Mais le problème commence pas à 60 ou 70 ans. Le déclin commence avant l'âge de la retraite, vers 54-64 ans. Après l'école et l'entrée dans le monde du travail, il y a plus d'institution, à part la religion, qui encourage à trouver un but. Il y a des étapes de la vie, comme le mariage, l'avancement de carrière, le bénévolat, qui peuvent contribuer à notre but. Mais souvent, on a du mal à reconnaître nos contributions sociales dans ces étapes plus personnelles.

On m'a raconté l'histoire d'une amie qui avait pris une décision importante après une longue carrière. Tanya travaillait dans la production de programmes sportifs à la télévision. Elle avait voyagé partout, pour les playoffs de la NHL, les matchs de football du lundi soir, même les Jeux olympiques. Elle voyageait tellement qu'elle avait décidé de monter les escaliers de tous les stades de la NFL qu'elle visitait. C'était un boulot amusant, exigeant, impressionnant. Mais ça la comblait plus. C'était plus elle.

Ses enfants avaient grandi. Elle et son mari pensaient déménager dans leur maison de campagne, loin de la ville où ils vivaient depuis des années. Tout changeait autour d'elle. Elle s'est dit qu'il était temps de changer aussi. Alors, à 53 ans, elle a décidé de créer son entreprise de fleurs.

▶ **À faire**
a – Dans le texte à lire, à quel âge Tanya a-t-elle décidé de créer son entreprise de fleurs ?
b – Relevez tous les événements sportifs pour lesquels Tanya a voyagé d'après le texte à lire.
c – Écrivez la suite du texte à lire, consacré à la reconversion de Tanya, à partir de sa dernière phrase.

▶ **Extrait de données**
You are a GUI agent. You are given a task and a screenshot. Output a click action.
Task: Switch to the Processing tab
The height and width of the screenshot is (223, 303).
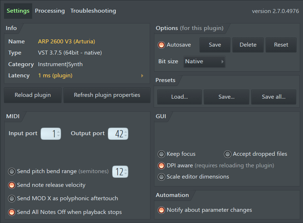point(50,11)
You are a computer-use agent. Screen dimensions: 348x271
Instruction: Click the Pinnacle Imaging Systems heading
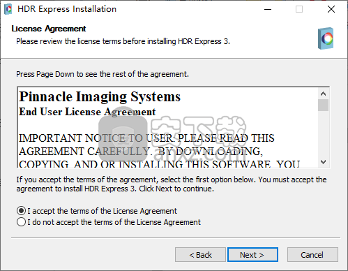(100, 96)
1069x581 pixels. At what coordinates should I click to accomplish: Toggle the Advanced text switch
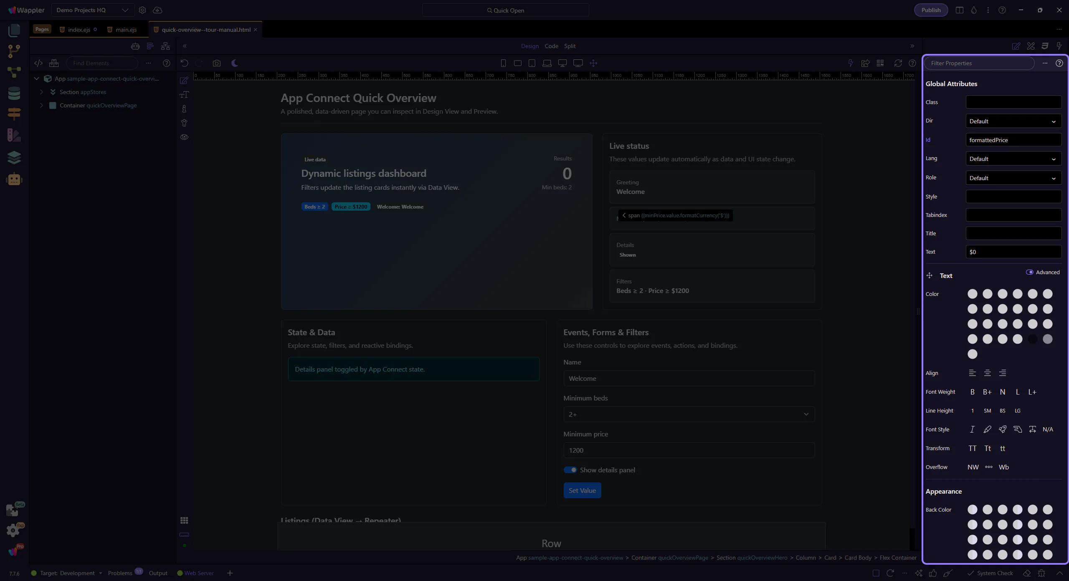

▶ **Réponses**
a – À 53 ans.

b –
- les playoffs de la NHL
- les matchs de football du lundi soir
- les Jeux olympiques

c –
Tanya avait toujours aimé les fleurs. Sa mère lui avait appris les bases de la composition florale. Elle aimait apporter de la couleur, de la joie, de la beauté avec un arrangement parfait. Elle le faisait pour sa famille et ses amis depuis des années, mais maintenant, elle voulait partager sa joie plus largement. Elle a commencé petit, en le disant à quelques amis, mais son entreprise a grandi. En quelques mois, elle faisait des mariages, des remises de diplômes, des anniversaires, et des compositions pour les halls de restaurants.

Ce qui la rendait le plus heureuse, c'était d'être généreuse envers les autres. Ses proches l'avaient toujours su, mais elle s'en était pas rendu compte. C'était ça, son but: répandre l'amour et le bonheur, rendre un moment beau et inoubliable. La fin de sa première carrière et le départ de ses enfants l'ont pas fait dérailler. Ça l'a forcée à regarder ce qui la faisait vibrer, quel était son vrai but. Mon amie me disait qu'elle avait toujours été une femme magnifique, mais maintenant, on voyait sa lumière de loin. Elle était épanouie. C'est pas toujours aussi évident, les moments "eureka" sont rares. Mais je crois que, si on ralentit, qu'on écoute son cœur, qu'on cherche comment aider les autres avec ce qu'on a à offrir, on peut tous trouver notre but.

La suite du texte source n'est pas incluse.